### Records for this task ###
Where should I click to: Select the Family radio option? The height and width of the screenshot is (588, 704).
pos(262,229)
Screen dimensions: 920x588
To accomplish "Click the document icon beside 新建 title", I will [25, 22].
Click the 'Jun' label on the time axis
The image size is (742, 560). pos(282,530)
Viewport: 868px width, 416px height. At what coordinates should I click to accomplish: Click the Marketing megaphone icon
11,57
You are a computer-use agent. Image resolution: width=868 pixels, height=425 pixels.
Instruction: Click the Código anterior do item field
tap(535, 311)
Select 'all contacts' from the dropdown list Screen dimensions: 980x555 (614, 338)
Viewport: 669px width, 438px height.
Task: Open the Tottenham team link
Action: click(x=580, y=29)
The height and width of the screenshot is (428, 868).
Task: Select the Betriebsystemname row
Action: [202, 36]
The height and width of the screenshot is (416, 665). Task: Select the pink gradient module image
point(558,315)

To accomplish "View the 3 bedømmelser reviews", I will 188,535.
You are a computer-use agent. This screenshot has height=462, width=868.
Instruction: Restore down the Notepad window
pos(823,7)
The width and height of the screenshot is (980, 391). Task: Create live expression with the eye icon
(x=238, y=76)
###
Nothing except a number is needed: how many lines of the entries contain the word "agent"?

_Reply:_
2